BioTechniques Molecular Biology Techniques Forums

[Bijou]

Hi,
I would appreciate advice on the following:

I am having trouble isolating monocytes by adhesion, the method I use is incubating the mononuclear cell fraction ( monocytes + lymphocytes) for either 4 hours in serum free, high glucose DMEM or overnight in RPMI +10% FBS. The washing twice with medium (i.e. pipetting out medium, pipetting new medium on the bottom of the flask in a "gentle flushing manner"). The scraping the cells off and resuspending them in medium.
It's not working very well and at the moment I don't have the money to buy a magentic separation kit not use percoll based methods.

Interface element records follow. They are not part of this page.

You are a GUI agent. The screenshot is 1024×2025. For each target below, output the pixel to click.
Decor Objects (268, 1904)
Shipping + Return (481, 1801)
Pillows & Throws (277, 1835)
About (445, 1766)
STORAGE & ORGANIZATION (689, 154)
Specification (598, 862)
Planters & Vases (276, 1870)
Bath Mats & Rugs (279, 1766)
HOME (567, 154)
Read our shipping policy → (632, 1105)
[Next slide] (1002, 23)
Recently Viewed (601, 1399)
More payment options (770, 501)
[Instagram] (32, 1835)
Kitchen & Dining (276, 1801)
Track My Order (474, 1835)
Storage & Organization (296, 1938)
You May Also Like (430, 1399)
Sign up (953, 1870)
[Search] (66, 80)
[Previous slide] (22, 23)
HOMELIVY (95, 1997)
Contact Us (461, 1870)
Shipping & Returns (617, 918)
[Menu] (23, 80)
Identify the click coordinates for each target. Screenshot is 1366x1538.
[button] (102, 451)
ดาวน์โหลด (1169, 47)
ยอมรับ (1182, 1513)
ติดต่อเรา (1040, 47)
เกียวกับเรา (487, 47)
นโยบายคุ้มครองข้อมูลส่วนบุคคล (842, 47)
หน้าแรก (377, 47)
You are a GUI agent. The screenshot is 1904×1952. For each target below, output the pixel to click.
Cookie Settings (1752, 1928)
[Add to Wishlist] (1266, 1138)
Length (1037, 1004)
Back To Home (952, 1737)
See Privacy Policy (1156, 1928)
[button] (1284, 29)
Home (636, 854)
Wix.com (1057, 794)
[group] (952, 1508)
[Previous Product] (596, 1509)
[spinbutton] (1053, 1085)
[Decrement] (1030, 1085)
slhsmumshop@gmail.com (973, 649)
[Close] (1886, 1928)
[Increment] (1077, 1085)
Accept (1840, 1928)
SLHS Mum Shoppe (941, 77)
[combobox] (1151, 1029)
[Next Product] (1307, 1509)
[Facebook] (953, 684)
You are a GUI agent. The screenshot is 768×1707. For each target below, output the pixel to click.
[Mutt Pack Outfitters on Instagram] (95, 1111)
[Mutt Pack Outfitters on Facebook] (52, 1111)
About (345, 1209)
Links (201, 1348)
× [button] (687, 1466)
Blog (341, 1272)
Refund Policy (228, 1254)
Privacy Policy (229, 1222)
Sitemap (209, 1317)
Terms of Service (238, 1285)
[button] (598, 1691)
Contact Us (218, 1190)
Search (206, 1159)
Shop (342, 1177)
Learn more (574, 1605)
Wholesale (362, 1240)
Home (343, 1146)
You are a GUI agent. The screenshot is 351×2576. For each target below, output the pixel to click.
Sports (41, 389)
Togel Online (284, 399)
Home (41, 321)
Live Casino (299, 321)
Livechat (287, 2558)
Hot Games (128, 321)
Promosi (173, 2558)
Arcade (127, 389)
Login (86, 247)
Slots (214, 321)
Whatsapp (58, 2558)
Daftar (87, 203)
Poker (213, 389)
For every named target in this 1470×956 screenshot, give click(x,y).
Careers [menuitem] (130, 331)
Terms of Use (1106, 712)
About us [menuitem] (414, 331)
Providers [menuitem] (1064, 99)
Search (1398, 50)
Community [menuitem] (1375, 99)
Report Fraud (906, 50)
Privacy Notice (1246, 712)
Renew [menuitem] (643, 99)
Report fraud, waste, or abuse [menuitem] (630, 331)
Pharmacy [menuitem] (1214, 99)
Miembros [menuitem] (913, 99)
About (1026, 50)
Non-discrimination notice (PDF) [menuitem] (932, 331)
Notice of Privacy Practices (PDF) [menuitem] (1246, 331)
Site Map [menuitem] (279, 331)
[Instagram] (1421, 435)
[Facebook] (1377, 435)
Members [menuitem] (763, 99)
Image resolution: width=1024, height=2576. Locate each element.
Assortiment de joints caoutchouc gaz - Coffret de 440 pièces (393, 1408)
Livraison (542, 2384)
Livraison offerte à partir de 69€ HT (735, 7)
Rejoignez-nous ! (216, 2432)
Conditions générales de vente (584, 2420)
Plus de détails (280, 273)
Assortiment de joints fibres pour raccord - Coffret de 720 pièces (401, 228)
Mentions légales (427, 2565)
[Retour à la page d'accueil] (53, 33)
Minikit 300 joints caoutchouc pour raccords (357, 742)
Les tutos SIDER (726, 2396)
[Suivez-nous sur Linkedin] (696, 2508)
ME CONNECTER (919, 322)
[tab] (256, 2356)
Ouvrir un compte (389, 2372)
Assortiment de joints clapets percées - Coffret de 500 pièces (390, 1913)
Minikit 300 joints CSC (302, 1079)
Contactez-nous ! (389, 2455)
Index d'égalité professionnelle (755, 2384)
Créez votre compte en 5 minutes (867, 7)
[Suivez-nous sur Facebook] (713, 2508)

Please advice! I am quite desperate.

Thanks in advance.

[procopio f.a.]

this method is cheap but far long to be perfect. In effect you will get a lot of contamination by T cells. Beads against cd14 is for sure the best way to go.
in alternative you can let the cell adhere for 1 hour only, keep the plate in ace for 15 min (the t will detach faster) wash very well with cold pbs, and just after try to scrap your monocites. But like i said it s difficult you will get great results.
procopio fa

[Aarfy]

I'm not sure I understand the problem. Is it that you're not getting adhesion? Or are too many lymphocytes adhering after washing and you're not getting a very high percent of monocytes?

The method we've typically used, was an overnight incubation in RPMI+10% FPS+Benzonase (or DNAse, this is to prevent stickiness by DNA if the cells are damaged, not really necessary for fresh cells but definitely suggest adding if getting cells from freezer). Next day, remove the supernatant and wash 2-3 times with ice-cold 1xPBS. Typically what remained was a good population of monocytes. Our purpose was to get dendritic cells so we would changed the media conditions and then harvest by scraping.